LLVM only has one barrier in the loop. That barrier is split into fork and
join halves (i.e. the "gather" and "release" halves that I reference above).
This difference introduces some performance overhead between the libGOMP
implementation and the LLVM OpenMP implementation on this particular
benchmark (predictably overhead of about the amount it takes to go through
one barrier).
I believe we could take the LLVM approach, though I haven't yet sorted out
exactly how that would work out.
- I believe that having this optimisation is compatible with the OpenMP 5
standard requirements for an implicit release flush on the primary thread
synchronising with an implicit acquire flush on all other threads on entry
to a parallel region.
https://www.openmp.org/spec-html/5.1/openmpsu106.html#x139-1490002.19.8
- I believe that it is not compatible with a strict reading of the
OpenMP 4.5 standard requirements for an implicit flush barrier at
entry to and exit from a parallel region.

> **STATED PROBLEM**
According to the passage on OpenMP barriers, how many barriers does LLVM have in the loop, and into what halves is it split?

> **ENTRIES SUPPLIED**
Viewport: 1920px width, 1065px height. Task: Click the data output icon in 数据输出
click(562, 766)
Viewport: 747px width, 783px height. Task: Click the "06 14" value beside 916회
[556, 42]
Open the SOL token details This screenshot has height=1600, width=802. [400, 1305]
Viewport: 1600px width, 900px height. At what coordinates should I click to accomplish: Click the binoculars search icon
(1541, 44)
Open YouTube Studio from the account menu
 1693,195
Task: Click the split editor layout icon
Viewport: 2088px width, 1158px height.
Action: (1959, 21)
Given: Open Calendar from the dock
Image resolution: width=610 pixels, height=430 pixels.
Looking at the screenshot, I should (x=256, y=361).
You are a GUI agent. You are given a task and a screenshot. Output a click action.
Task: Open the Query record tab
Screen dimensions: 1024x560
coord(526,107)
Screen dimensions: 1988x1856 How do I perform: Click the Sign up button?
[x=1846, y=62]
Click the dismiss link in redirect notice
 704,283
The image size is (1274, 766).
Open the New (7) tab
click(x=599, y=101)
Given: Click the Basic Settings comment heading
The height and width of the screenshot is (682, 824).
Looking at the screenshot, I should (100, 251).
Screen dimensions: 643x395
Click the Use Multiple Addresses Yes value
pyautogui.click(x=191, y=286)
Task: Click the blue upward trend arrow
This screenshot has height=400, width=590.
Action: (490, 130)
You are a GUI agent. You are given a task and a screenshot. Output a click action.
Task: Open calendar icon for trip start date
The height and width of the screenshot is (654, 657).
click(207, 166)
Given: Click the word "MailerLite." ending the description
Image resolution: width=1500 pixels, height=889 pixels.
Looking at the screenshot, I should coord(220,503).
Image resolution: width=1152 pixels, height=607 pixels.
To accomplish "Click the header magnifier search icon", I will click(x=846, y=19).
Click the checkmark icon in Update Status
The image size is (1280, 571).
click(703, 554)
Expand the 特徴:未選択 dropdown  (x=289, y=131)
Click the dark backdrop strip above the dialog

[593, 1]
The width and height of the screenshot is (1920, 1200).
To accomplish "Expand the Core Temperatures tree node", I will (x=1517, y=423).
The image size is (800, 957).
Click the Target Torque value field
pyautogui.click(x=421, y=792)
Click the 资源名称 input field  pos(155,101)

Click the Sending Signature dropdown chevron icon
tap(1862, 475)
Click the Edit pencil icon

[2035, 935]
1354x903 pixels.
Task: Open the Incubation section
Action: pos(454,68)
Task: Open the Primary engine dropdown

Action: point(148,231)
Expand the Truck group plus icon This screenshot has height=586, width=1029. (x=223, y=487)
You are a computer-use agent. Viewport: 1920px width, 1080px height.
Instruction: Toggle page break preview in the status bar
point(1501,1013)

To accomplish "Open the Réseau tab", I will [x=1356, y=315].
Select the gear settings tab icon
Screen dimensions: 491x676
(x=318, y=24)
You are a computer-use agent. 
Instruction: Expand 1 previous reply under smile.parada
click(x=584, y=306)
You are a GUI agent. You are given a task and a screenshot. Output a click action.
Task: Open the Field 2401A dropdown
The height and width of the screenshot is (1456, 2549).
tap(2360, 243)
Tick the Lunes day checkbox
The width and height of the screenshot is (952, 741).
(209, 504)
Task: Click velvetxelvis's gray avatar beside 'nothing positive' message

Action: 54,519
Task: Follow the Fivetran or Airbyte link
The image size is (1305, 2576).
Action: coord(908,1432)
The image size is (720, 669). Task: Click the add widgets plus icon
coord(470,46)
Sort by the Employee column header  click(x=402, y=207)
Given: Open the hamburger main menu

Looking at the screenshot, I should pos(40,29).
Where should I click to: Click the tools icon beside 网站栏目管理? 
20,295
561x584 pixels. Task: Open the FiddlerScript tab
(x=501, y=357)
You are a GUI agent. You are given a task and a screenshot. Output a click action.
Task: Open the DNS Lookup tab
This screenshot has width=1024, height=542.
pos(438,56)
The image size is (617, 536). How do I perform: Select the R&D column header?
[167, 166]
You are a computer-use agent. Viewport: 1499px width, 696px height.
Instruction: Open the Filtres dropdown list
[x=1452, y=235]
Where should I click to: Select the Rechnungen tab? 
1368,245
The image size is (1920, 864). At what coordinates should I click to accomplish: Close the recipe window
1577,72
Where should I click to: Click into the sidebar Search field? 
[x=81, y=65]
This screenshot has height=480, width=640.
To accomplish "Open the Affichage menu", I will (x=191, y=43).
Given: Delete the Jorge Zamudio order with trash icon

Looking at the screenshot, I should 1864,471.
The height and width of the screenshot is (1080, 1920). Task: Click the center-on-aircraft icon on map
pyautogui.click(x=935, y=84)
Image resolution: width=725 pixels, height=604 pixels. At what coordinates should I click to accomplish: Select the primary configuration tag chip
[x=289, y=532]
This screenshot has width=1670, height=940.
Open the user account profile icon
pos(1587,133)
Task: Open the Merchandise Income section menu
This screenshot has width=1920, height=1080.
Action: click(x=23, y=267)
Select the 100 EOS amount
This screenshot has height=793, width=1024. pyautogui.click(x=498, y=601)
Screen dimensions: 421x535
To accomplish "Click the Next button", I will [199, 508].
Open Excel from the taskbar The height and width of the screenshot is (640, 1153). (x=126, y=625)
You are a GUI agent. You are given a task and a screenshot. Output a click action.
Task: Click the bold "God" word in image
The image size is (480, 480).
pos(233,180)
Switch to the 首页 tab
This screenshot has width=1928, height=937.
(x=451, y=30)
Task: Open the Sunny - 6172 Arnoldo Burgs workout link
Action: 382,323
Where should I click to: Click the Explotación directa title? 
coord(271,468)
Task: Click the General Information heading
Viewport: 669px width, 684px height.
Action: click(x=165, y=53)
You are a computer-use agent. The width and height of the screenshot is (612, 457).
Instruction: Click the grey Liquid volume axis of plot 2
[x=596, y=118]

> **RESPONSE TO THE TASK**
LLVM has one barrier in the loop, split into fork and join halves.